比较 python 中的“列表”

Question

我有多个清单。我需要找到一种方法来生成每个列表中与所有列表相比的唯一项目列表。有没有简单或直接的方法可以做到这一点。我知道这些列表基本上可以用作集合。

Answer 1

import collections

def uniques(*args):
    """For an arbitrary number of sequences,
           return the items in each sequence which
            do not occur in any of the other sequences
    """

    # ensure that each value only occurs once in each sequence
    args = [set(a) for a in args]

    seen = collections.defaultdict(int)
    for a in args:
        for i in a:
            seen[i] += 1
    # seen[i] = number of sequences in which value i occurs

    # for each sequence, return items
    #  which only occur in one sequence (ie this one)
    return [[i for i in a if seen[i]==1] for a in args]

所以

uniques([1,1,2,3,5], [2,3,4,5], [3,3,3,9])  ->  [[1], [4], [9]]

Answer 2

使用集合类和其中定义的集合操作：

>>> l1 = [1,2,3,4,5,5]
>>> l2 = [3,4,4,6,7]
>>> set(l1) ^ set(l2)    # symmetric difference
set([1, 2, 5, 6, 7])

编辑：啊，误读了你的问题。如果您的意思是“l1 中的唯一元素不在 l2、l3、...、ln 中的任何一个中，那么：

l1set = set(l1)
for L in list_of_lists:   # list_of_lists = [l2, l3, ..., ln]
    l1set = l1set - set(L)

Answer 3

l1 = [4, 6, 3, 7]
l2 = [5, 5, 3, 1]
l3 = [2, 5, 4, 3]
l4 = [9, 8, 7, 6]

# first find the union of the "other" lists
l_union = reduce(set.union, (map(set, (l1, l2, l3))))

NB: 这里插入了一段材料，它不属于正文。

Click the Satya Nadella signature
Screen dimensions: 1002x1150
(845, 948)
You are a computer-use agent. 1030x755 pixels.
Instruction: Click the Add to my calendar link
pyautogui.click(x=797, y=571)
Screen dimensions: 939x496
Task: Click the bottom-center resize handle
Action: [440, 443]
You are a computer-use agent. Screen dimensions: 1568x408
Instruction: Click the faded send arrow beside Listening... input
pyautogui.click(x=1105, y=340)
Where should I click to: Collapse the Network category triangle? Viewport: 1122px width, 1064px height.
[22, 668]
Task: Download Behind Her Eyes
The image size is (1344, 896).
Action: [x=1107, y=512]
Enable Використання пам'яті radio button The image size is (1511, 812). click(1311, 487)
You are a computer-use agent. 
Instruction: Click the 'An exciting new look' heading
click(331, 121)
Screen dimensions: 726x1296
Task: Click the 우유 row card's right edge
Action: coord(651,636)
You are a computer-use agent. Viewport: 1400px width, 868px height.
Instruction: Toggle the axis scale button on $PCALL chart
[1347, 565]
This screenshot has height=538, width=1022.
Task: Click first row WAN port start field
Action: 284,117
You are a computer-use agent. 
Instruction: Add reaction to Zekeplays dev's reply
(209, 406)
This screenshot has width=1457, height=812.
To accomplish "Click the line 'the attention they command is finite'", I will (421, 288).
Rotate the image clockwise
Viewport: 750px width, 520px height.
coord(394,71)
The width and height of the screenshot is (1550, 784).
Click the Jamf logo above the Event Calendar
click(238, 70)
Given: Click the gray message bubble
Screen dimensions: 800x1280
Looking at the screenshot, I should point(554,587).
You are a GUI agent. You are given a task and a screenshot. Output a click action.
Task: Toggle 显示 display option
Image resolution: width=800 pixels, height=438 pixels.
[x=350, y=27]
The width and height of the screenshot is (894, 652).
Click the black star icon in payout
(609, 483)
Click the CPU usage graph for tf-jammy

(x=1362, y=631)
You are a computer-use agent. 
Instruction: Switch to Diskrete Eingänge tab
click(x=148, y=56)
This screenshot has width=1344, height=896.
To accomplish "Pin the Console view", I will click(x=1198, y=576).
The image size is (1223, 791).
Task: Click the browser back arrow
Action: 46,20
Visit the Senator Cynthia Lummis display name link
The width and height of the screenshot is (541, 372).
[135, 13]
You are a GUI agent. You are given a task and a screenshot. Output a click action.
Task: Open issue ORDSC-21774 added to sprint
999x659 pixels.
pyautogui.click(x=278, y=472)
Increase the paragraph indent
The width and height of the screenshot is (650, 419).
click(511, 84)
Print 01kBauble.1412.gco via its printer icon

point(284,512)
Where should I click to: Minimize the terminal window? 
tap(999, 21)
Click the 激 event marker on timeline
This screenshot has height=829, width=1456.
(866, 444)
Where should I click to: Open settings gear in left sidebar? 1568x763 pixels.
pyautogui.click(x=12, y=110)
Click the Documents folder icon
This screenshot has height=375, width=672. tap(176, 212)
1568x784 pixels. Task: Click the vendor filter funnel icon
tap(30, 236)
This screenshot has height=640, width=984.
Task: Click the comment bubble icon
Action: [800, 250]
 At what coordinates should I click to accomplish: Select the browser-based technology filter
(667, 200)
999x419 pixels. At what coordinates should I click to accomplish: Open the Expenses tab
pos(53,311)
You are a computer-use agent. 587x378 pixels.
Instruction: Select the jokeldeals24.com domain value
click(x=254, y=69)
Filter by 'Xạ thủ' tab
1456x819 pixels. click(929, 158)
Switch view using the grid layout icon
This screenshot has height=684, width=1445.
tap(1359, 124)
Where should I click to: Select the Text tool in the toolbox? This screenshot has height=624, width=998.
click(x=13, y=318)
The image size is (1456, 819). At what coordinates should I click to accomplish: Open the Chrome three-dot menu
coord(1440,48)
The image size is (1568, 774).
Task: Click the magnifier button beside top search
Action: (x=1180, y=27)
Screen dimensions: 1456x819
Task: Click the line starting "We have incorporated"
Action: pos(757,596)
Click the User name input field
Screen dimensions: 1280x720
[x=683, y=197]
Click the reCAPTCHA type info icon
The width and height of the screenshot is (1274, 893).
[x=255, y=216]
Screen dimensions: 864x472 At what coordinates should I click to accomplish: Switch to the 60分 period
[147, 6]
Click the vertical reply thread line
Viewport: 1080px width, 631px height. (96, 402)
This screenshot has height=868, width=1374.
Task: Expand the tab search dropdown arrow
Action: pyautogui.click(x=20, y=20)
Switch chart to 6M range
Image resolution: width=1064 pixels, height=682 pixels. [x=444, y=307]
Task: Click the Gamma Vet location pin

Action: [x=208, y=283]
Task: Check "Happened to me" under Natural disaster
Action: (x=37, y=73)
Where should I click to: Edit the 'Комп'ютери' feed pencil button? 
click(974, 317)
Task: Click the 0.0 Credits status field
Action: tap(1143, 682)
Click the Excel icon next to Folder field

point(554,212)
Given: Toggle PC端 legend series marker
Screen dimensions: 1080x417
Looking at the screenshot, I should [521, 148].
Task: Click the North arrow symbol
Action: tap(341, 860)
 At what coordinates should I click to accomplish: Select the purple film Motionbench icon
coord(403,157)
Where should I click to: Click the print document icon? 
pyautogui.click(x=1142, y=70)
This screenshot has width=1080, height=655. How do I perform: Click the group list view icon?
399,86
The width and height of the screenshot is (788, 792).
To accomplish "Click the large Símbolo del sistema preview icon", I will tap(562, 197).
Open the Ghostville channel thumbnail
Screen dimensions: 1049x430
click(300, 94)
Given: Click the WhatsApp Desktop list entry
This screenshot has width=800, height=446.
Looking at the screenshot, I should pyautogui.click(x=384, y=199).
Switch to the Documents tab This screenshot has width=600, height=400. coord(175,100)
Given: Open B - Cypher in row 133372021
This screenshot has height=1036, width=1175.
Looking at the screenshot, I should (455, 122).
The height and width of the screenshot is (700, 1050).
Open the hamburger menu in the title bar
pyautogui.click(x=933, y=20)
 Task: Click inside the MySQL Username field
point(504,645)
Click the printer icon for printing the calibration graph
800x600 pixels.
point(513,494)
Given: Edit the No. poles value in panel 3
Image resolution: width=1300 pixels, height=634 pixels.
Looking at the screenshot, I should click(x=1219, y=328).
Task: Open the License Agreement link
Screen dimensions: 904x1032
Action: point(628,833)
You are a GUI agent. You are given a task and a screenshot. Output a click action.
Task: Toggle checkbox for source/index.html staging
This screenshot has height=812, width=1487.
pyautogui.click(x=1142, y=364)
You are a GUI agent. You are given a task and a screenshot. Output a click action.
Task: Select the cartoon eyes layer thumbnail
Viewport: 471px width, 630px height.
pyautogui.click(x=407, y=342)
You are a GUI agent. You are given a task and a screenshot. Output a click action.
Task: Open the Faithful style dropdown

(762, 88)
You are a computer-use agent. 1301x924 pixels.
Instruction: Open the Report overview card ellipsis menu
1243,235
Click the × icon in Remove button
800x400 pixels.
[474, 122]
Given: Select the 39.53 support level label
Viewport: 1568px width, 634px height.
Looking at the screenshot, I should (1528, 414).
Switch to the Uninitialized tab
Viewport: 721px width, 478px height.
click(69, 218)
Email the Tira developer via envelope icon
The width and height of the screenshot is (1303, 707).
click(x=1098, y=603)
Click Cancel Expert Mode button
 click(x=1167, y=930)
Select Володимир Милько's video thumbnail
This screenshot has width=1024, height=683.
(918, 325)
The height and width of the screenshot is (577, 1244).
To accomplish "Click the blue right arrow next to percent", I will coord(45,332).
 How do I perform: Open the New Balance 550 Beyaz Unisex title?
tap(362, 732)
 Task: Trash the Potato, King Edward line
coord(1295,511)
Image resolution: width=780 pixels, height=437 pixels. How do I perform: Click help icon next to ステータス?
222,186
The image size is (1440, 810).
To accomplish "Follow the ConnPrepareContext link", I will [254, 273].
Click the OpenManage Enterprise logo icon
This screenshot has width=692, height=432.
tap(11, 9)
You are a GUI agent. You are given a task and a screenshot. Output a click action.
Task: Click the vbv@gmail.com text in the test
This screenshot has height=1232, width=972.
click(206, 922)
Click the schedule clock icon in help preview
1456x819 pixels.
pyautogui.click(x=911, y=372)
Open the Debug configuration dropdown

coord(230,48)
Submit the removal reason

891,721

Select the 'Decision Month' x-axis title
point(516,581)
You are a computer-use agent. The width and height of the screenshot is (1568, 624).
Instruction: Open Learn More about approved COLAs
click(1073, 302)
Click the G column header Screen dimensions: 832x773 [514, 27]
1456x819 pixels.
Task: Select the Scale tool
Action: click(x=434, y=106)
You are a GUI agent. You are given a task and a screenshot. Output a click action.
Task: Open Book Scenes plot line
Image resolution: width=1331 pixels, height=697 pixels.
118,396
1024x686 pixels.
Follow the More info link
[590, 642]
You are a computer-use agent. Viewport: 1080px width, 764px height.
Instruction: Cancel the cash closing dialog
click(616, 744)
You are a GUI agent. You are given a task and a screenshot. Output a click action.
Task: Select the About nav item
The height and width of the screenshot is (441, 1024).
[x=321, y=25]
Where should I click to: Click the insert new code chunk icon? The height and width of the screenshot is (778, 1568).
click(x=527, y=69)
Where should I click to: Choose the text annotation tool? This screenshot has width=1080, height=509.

# then subtract the union from the remaining list
uniques = set(l4) - l_union

print uniques

结果：

>>> set([8, 9])

Answer 4

for l in lists:
  s = set(l)
  for o in lists:
    if o != l:
      s -= set(o)

  # At this point, s holds the items unique to l

为了提高效率，您可以将所有列表一次转换为集合。

Answer 5

import itertools

# Test set
lists = []
lists.append([1,2,3,4,5,5])
lists.append([3,4,4,6,7])
lists.append([7,])
lists.append([8,9])
lists.append([10,10])

# Join all the lists removing the duplicates in each list
join_lists = []
for list_ in lists:
    join_lists.extend(set(list_))

# First, sort
join_lists.sort()

# Then, list only the groups with one element
print [ key for key, grp in itertools.groupby(join_lists) if len(list(grp)) < 2 ]

#>>> [1, 2, 6, 8, 9]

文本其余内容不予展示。